Lines that include "each" make up the answer; copy all of them from the data below.

• INPUT FOR THIS TASK:
=== Begin Enclosure ===
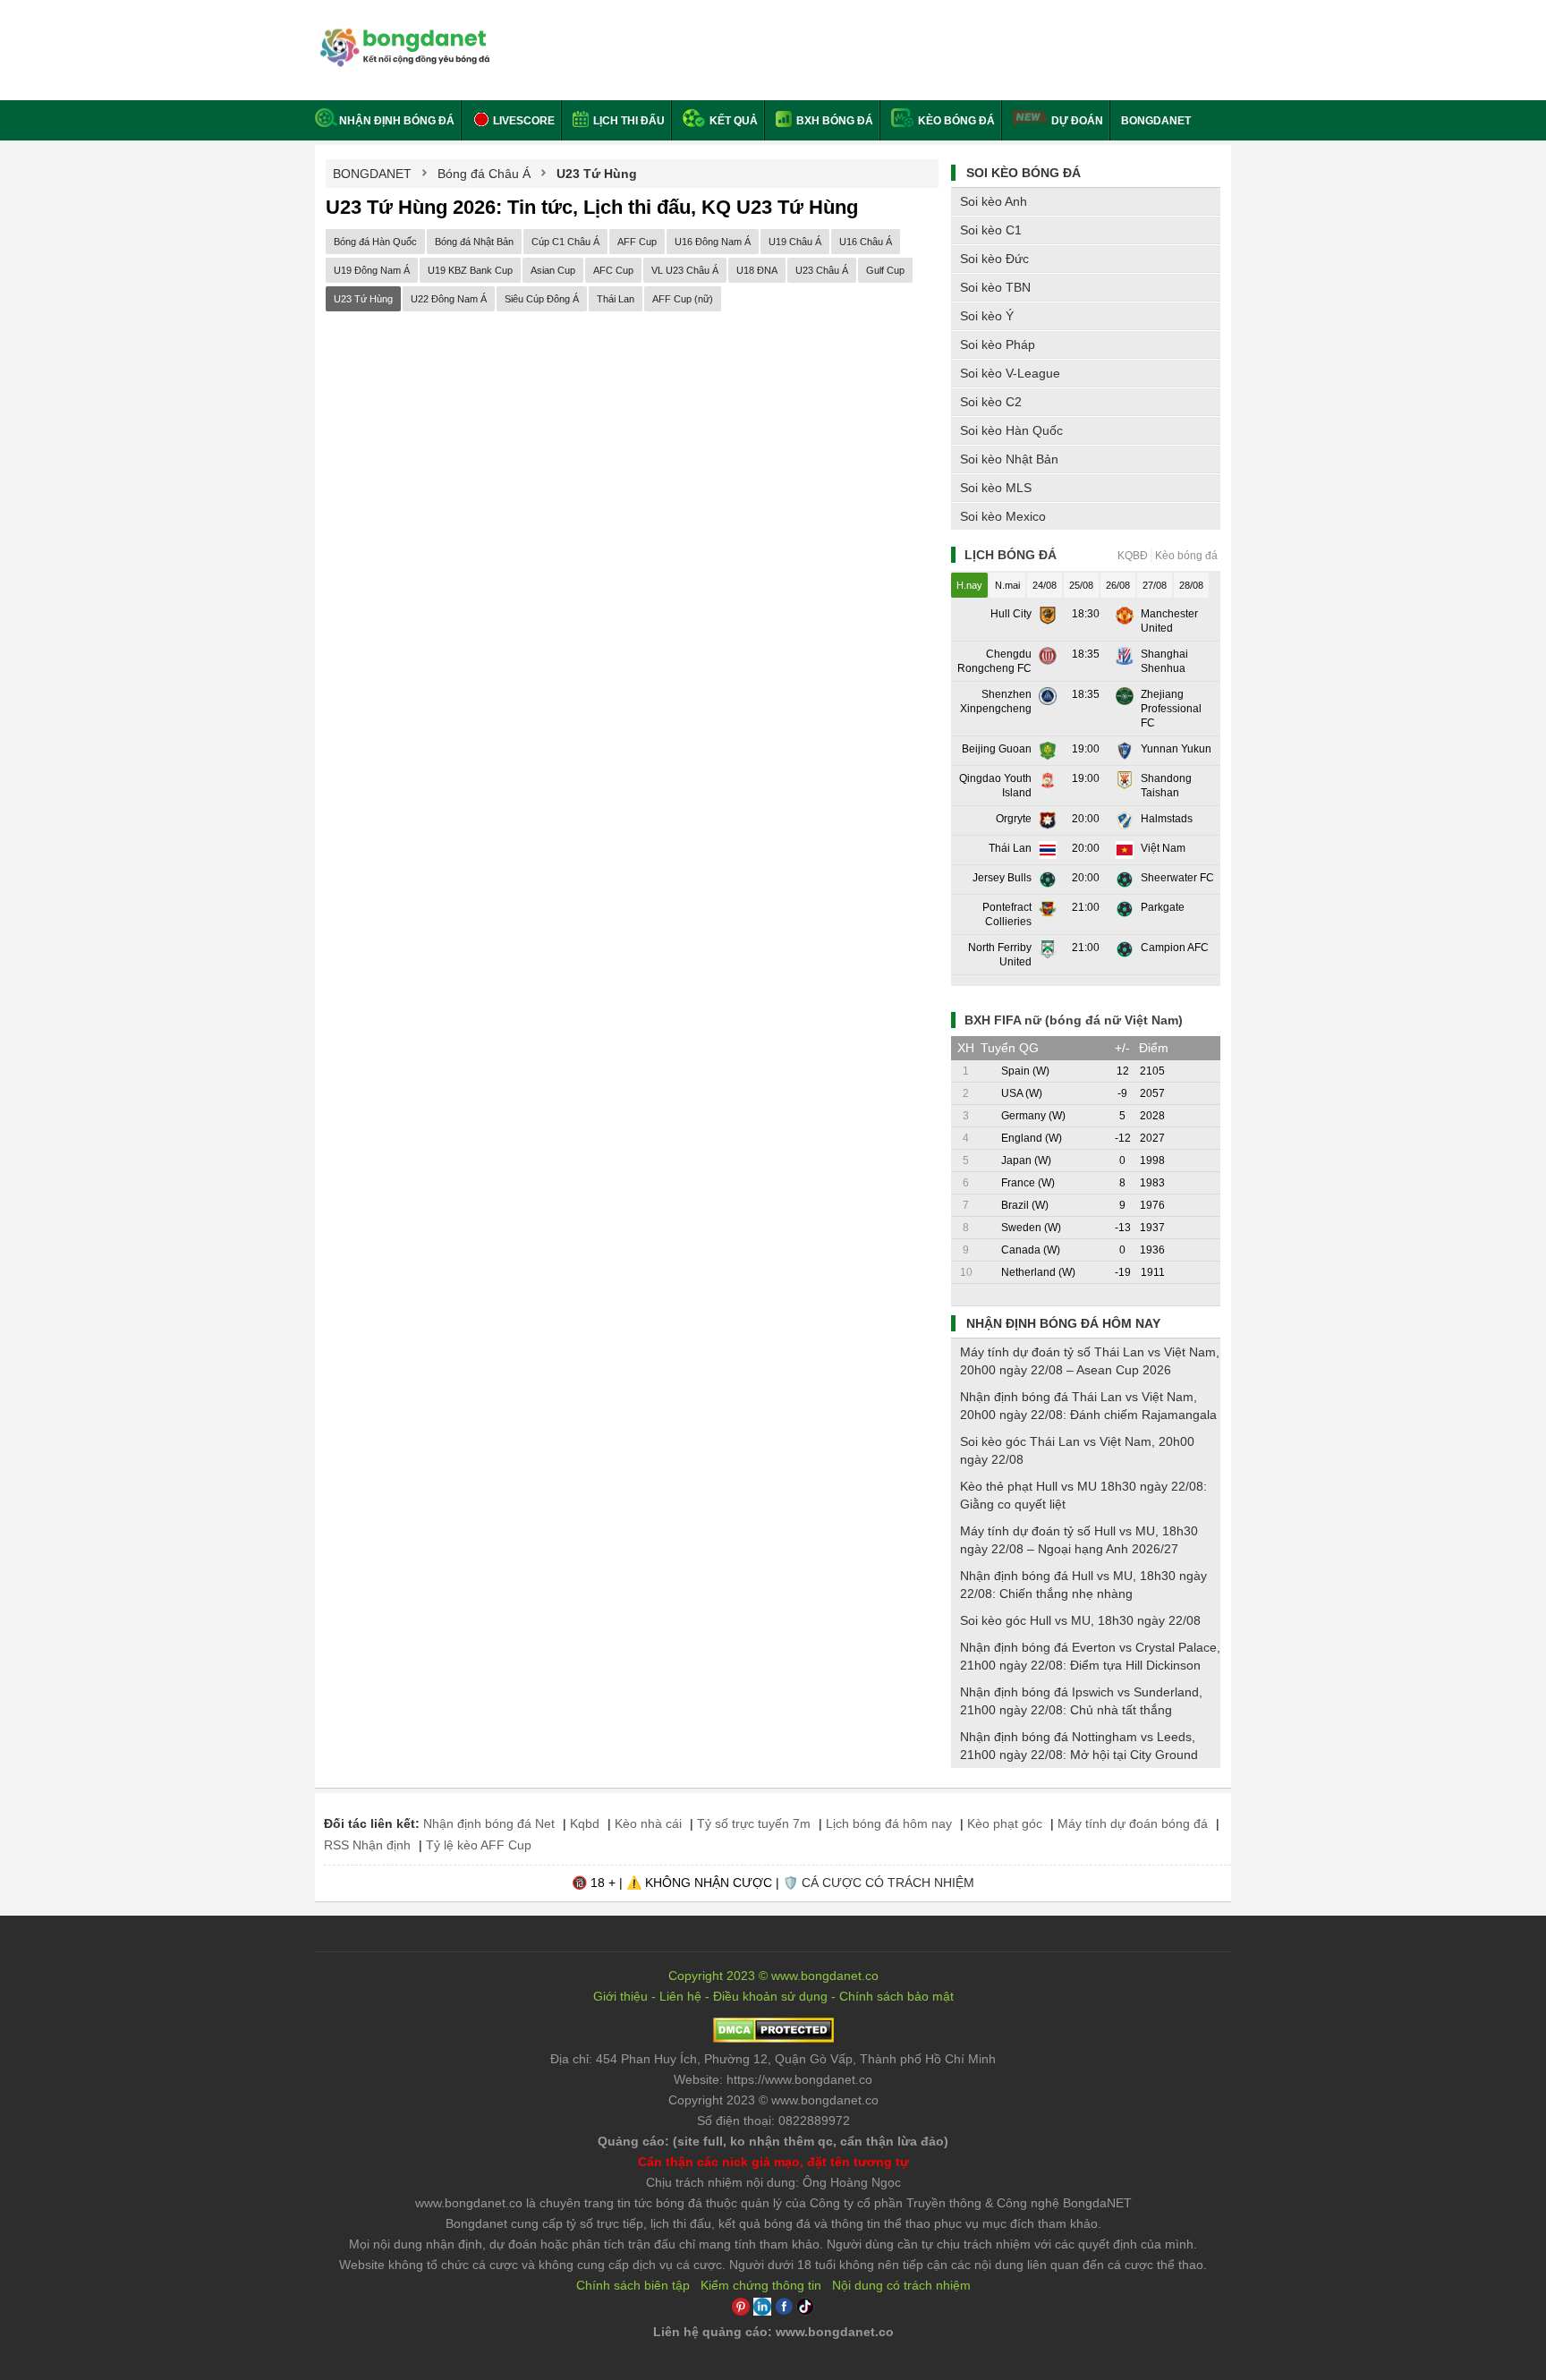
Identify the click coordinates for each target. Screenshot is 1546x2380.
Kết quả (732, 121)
=== End Enclosure ===
=== Begin Enclosure ===
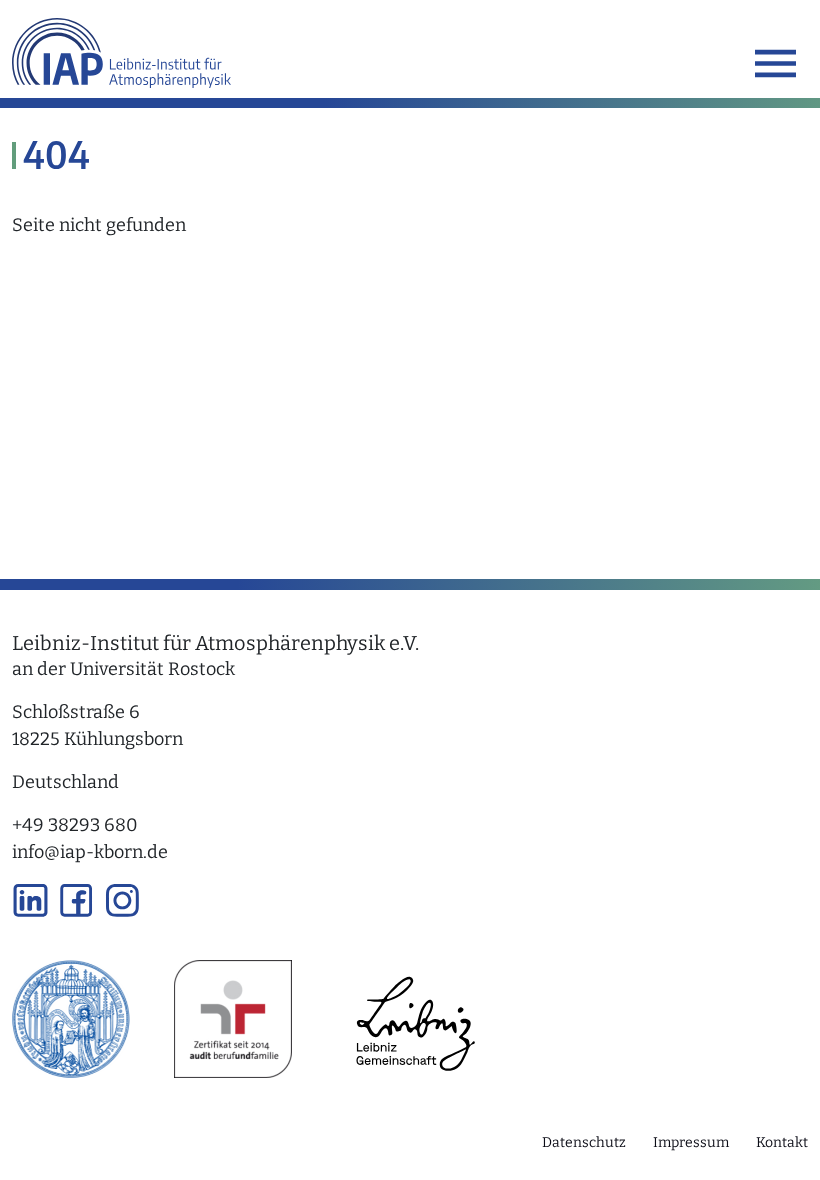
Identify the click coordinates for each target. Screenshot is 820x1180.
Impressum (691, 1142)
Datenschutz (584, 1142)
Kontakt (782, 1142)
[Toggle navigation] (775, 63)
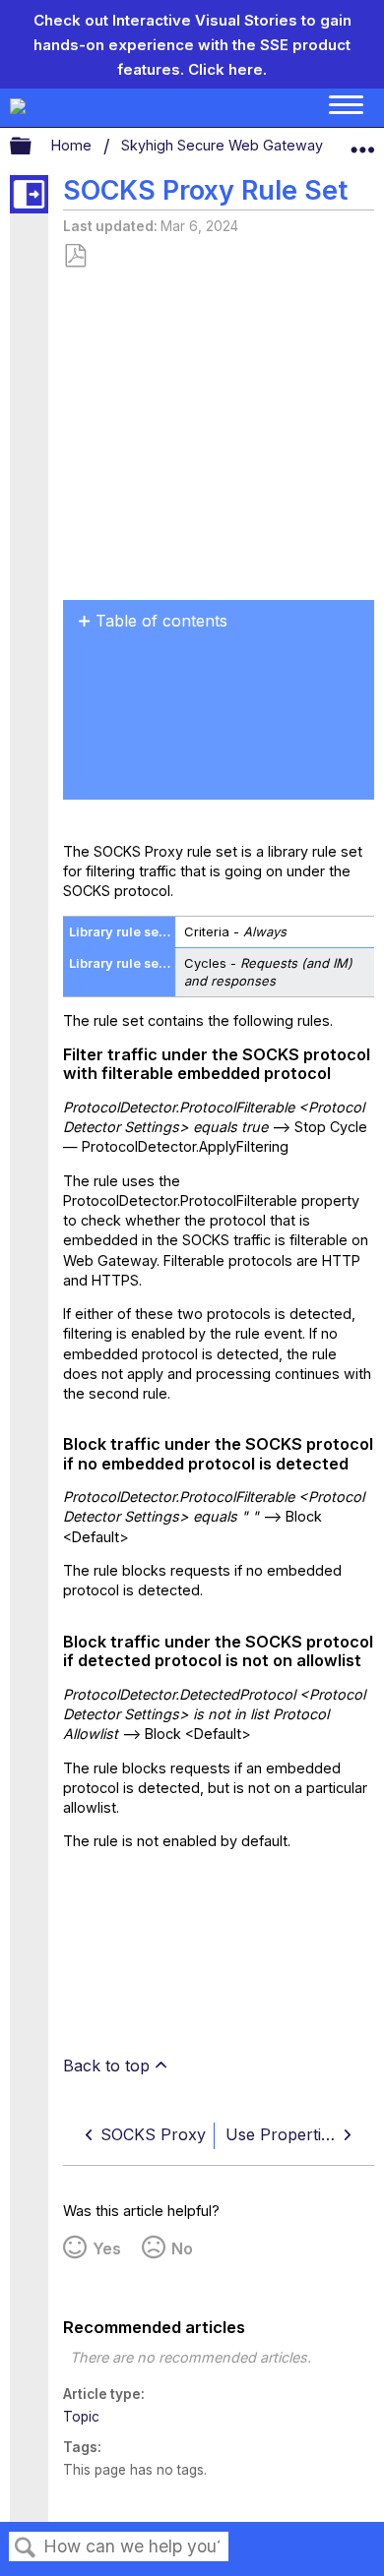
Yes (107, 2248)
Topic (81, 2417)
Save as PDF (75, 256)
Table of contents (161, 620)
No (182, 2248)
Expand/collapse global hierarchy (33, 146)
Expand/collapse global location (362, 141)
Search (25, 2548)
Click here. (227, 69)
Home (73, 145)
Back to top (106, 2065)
=== End Enclosure ===
• EXERCISE SOLUTION:
Identify the click coordinates for each target. Screenshot is 1546x2380.
Identify the click coordinates for each target. Screenshot is 820x1180.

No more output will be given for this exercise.